* [INSTRUCTIONS TO FOLLOW]: This exercise calls for copying every line below that holds the word "computer".

[DATA PROVIDED — start]

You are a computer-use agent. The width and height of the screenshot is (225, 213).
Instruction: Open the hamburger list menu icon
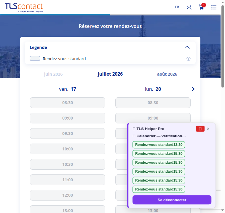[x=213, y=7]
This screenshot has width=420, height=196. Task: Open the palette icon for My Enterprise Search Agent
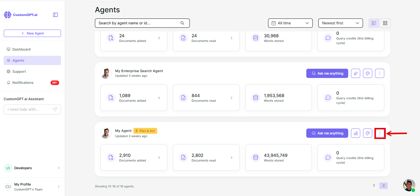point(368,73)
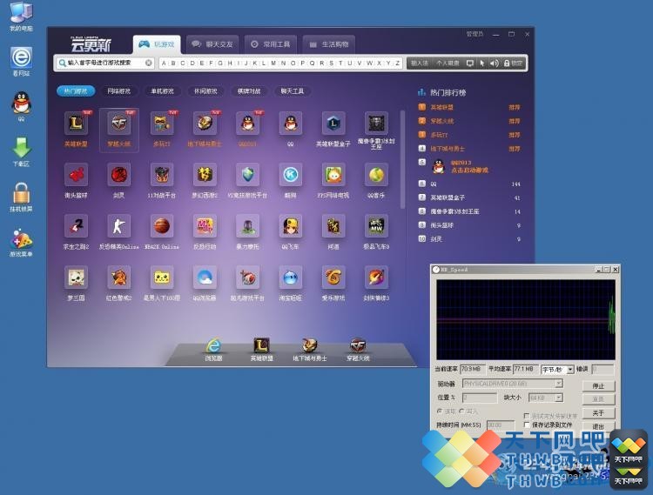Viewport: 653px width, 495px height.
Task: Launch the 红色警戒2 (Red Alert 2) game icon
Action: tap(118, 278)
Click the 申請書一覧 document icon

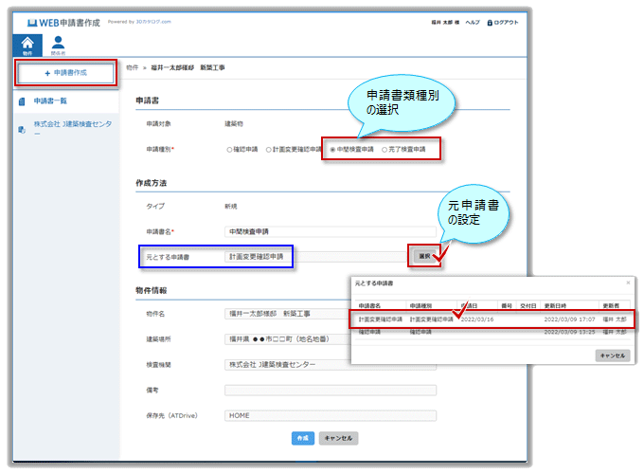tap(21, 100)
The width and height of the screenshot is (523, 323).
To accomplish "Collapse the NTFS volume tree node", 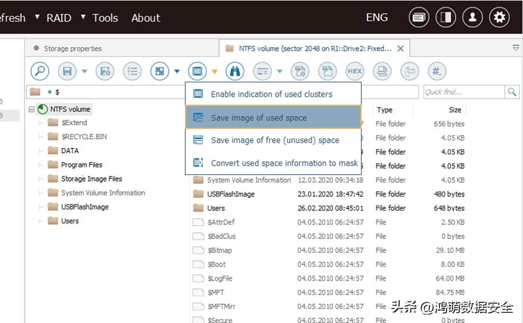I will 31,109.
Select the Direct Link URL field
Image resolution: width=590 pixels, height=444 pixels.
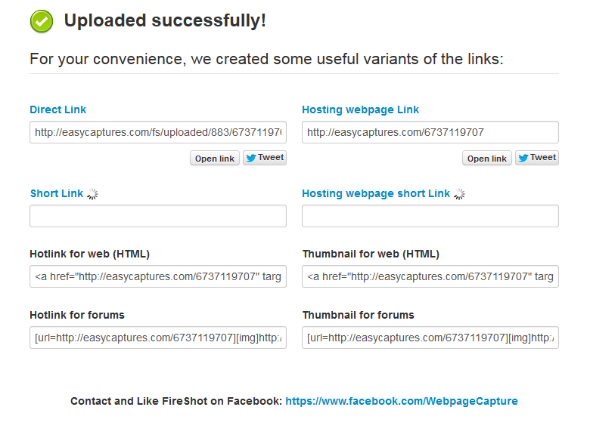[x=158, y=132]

[DATA PROVIDED — finish]
[DATA PROVIDED — start]

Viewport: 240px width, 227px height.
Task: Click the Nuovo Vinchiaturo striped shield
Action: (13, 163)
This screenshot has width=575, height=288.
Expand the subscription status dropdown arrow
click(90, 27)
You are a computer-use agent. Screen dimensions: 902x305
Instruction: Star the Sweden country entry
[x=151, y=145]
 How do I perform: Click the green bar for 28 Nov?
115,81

[DATA PROVIDED — finish]

* [RESPONSE TO THE EXERCISE]:
You are a computer-use agent. The width and height of the screenshot is (225, 213).
You are a computer-use agent. Screen dimensions: 902x305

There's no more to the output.